Manaus – O transporte de cargas e passageiros na Amazônia está atrasado pelo baixo aproveitamento das hidrovias. A avaliação é do diretor-presidente do Conselho Nacional de Praticagem (Conapra), Gustavo Martins, ao apontar que a melhoria na logística pode baratear os itens para o consumidor final.

Martins, que participou, nesta segunda-feira (11), do Dez na TV, programa da Record News Manaus, da Rede Diário de Comunicação (RDC), estará presente amanhã (12) em uma sessão especial na Assembleia Legislativa do Estado (ALE) para falar sobre a praticagem no Brasil e a atuação dos práticos na Amazônia Legal.

“Se nós fossemos comparar com os principais países do mundo, em termos de aproveitamento das hidrovias, para o escoamento de cargas, para o transporte de passageiros, nós estamos muito atrasados”, disse o dirigente da Conapra.

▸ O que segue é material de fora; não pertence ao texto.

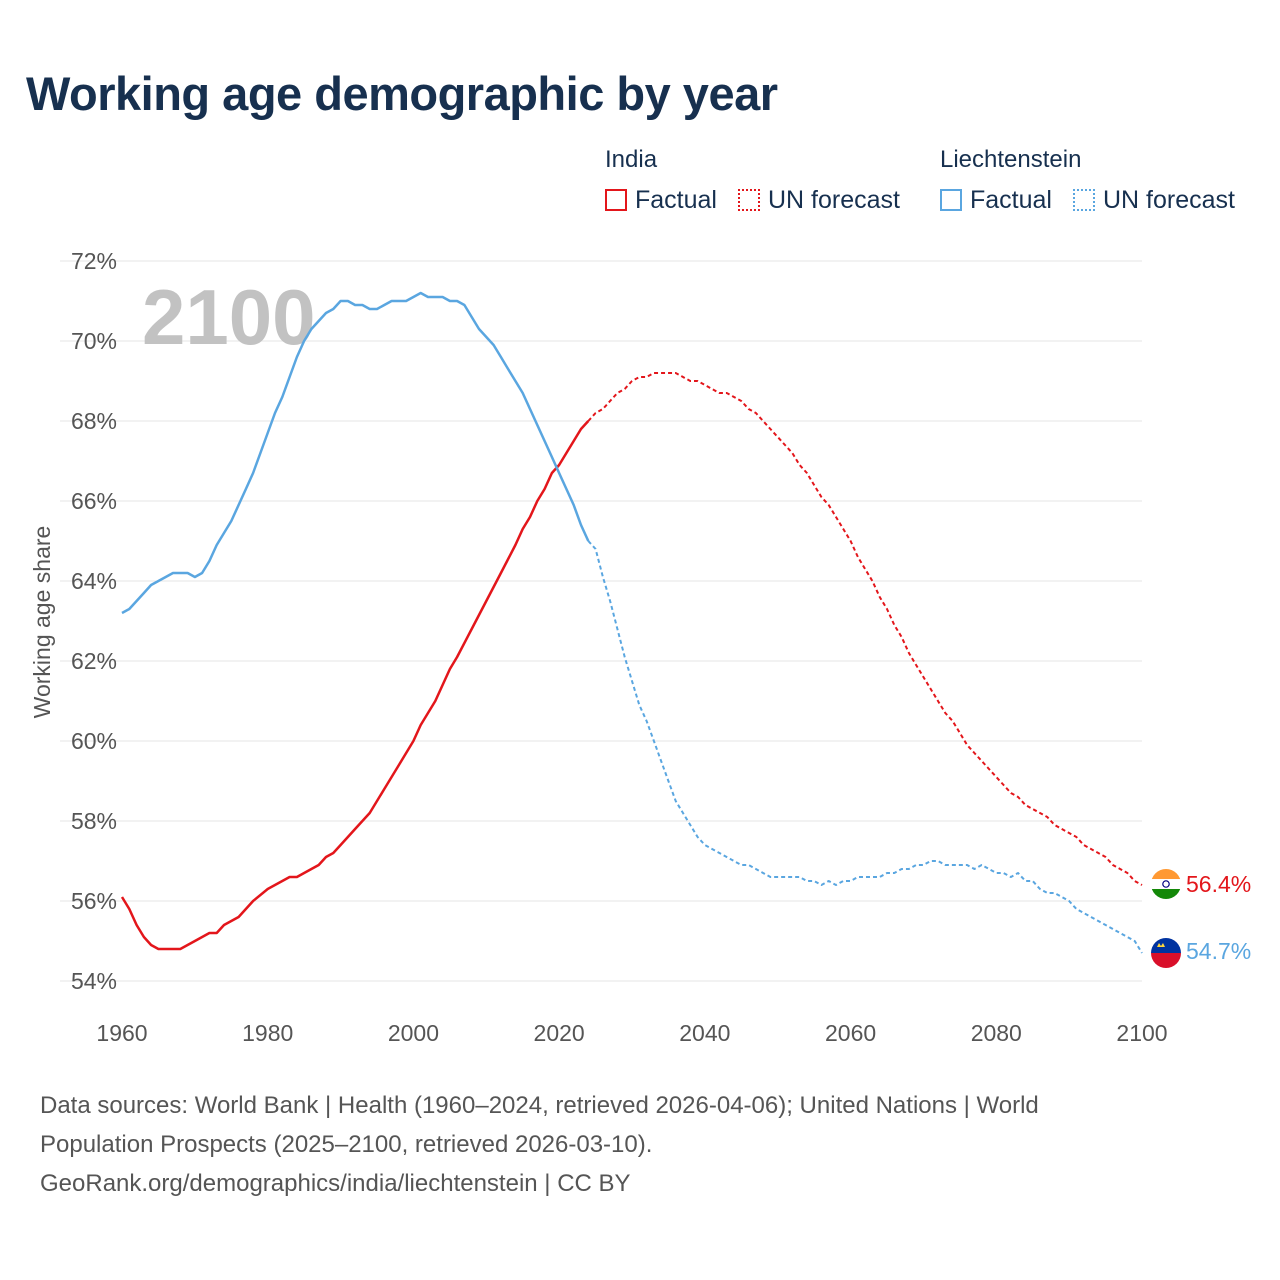 This screenshot has height=1280, width=1280. What do you see at coordinates (94, 741) in the screenshot?
I see `y-tick-label: 60%` at bounding box center [94, 741].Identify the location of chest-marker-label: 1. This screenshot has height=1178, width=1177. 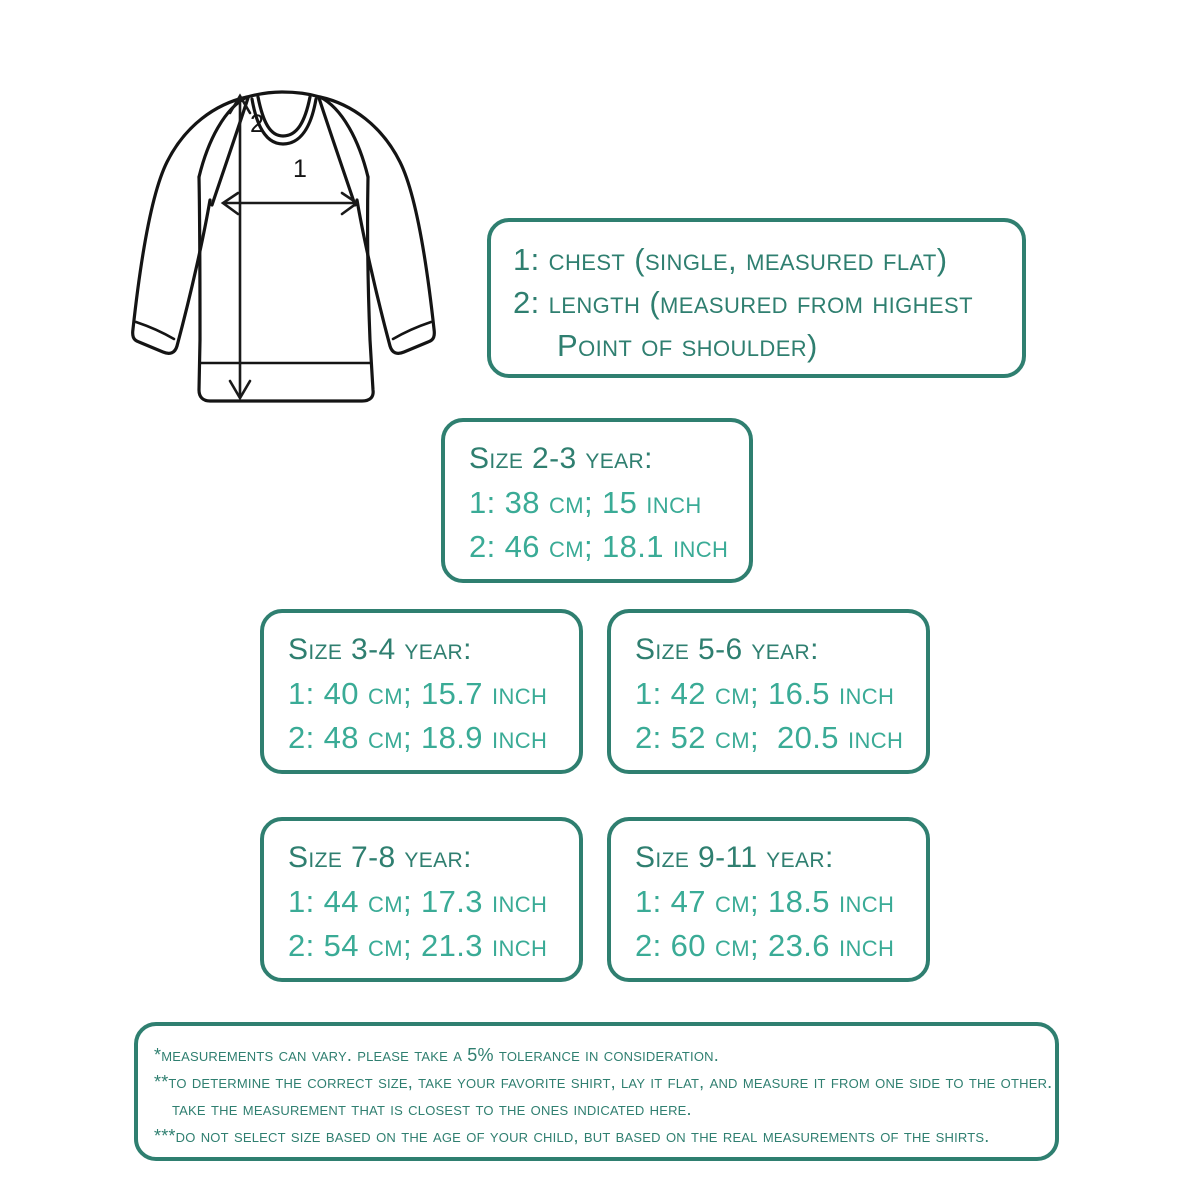
(300, 169). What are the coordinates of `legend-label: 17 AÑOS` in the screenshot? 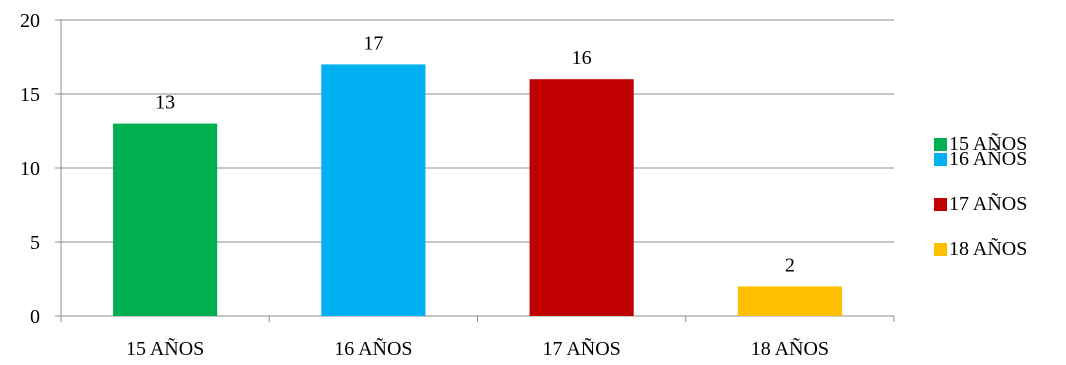 It's located at (988, 204).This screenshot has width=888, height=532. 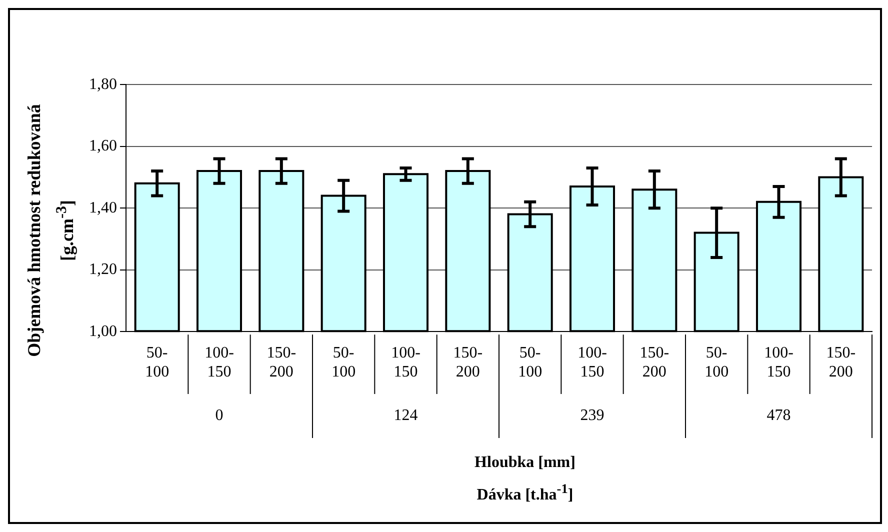 What do you see at coordinates (103, 146) in the screenshot?
I see `y-tick-label: 1,60` at bounding box center [103, 146].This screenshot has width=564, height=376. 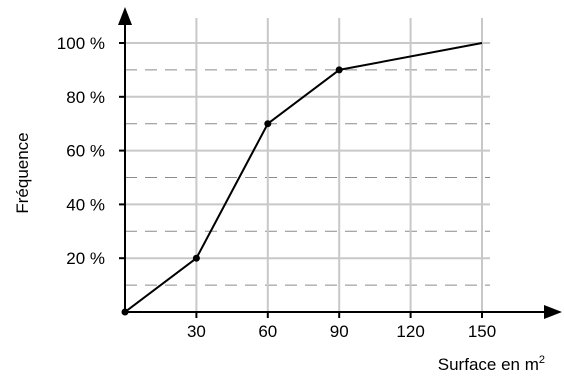 What do you see at coordinates (553, 312) in the screenshot?
I see `x-axis-arrow` at bounding box center [553, 312].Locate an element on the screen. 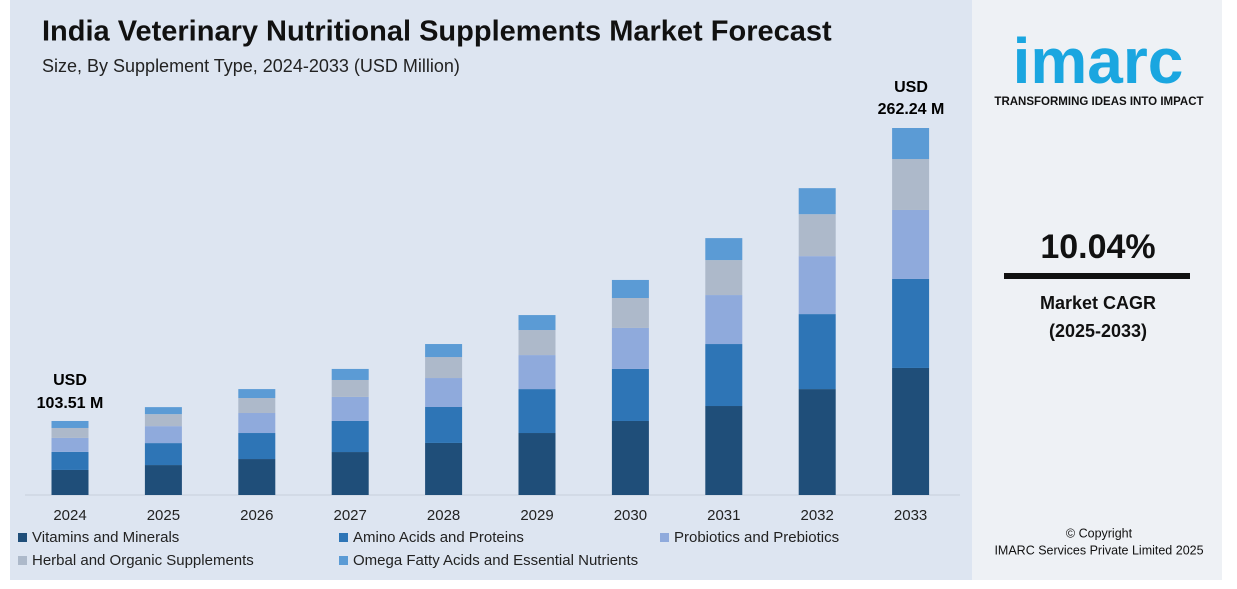 The height and width of the screenshot is (589, 1237). cagr-value: 10.04% is located at coordinates (1098, 247).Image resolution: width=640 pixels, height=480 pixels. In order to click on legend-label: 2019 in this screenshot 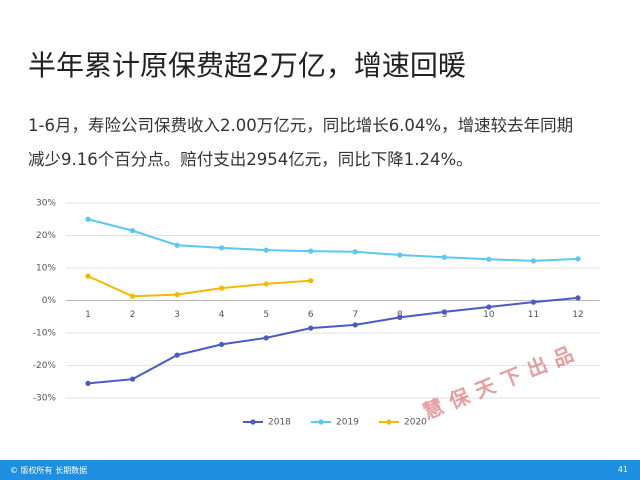, I will do `click(348, 423)`.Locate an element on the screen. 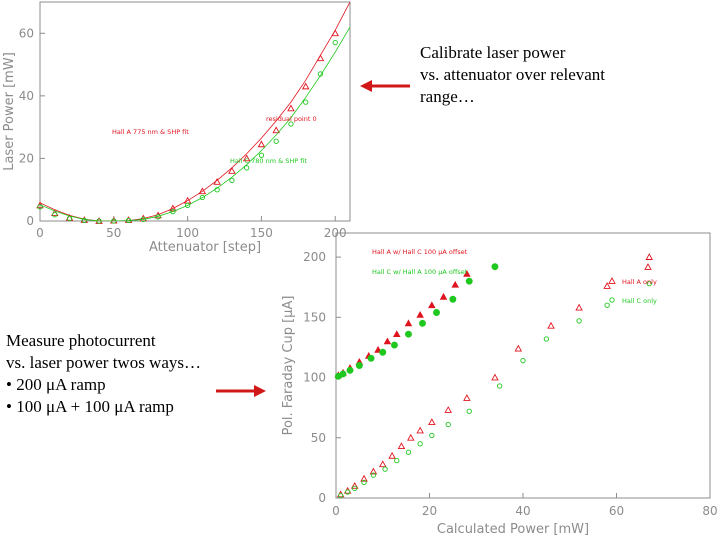 Image resolution: width=720 pixels, height=540 pixels. legend-entry: Hall A only is located at coordinates (640, 282).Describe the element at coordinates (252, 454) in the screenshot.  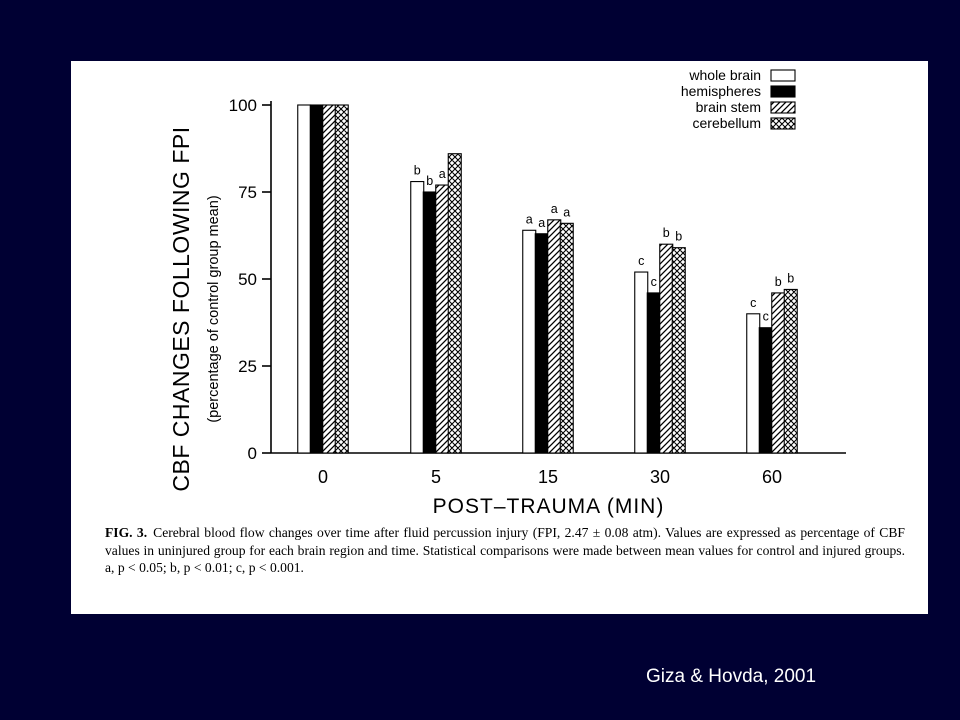
I see `y-tick-label: 0` at that location.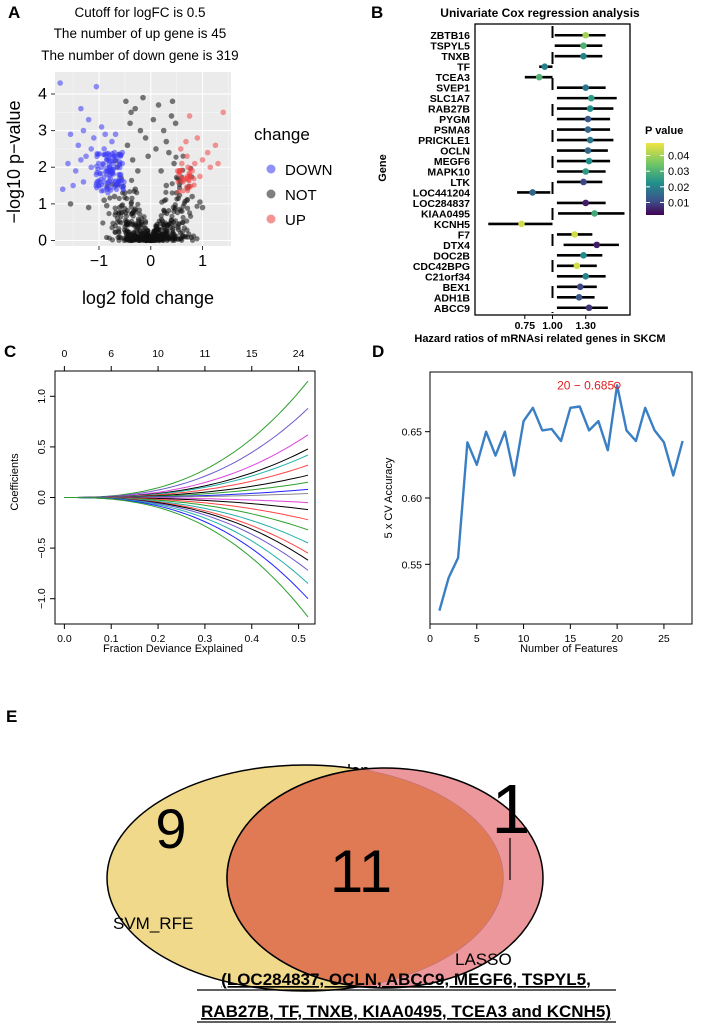 The width and height of the screenshot is (709, 1035). What do you see at coordinates (271, 169) in the screenshot?
I see `volcano-legend-swatch-down` at bounding box center [271, 169].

De acordo com Martins, o fluxo de transporte para o Polo Industrial, que compreende a entrada de insumos e a saída de produtos finais ainda precisa melhorar e expandir os serviços de cabotagem, aqueles realizados por navios na costa brasileira. Para o dirigente,  seria preciso uma quantidade maior de empresas que prestam o serviço de cabotagem. “Mais cargas transportadas, significa um frete mais barato. Quanto menor for o frete, mais barato pode ser vendido”, afirmou.

O prático da Zona de Praticagem 2 (ZP-2), que fica entre Itacoatiara e Tabatinga, José Benedito de Oliveira, disse que as constantes mudanças do regime da cheia e vazante no Amazonas fazem com que a atividade de navegação tenha que se adaptar a novas rotas com frequência.

“Temos o fenômeno das terras caídas. Esses sedimentos que caem tanto no Rio Solimões, quanto no Rio Amazonas, fazem com que os canais sejam alternados. Temos o aparecimento e desaparecimento de ilhas, o que vem impactar na navegações de navios”, disse Oliveira, que atua como prático há 23 anos.
O profissional prático é quem tem o conhecimento técnico da navegação em águas restritas, como variações das correntes, ventos, marés e profundidades.

Entre o Amapá e Itacoatiara, na Zona de Praticagem (ZP-1), 120 práticos atuam na área. Outros 35 atuam na ZP-2. Para ser prático, o interessado deve ter Ensino Superior e passar por um processo seletivo realizado pela Marinha do Brasil.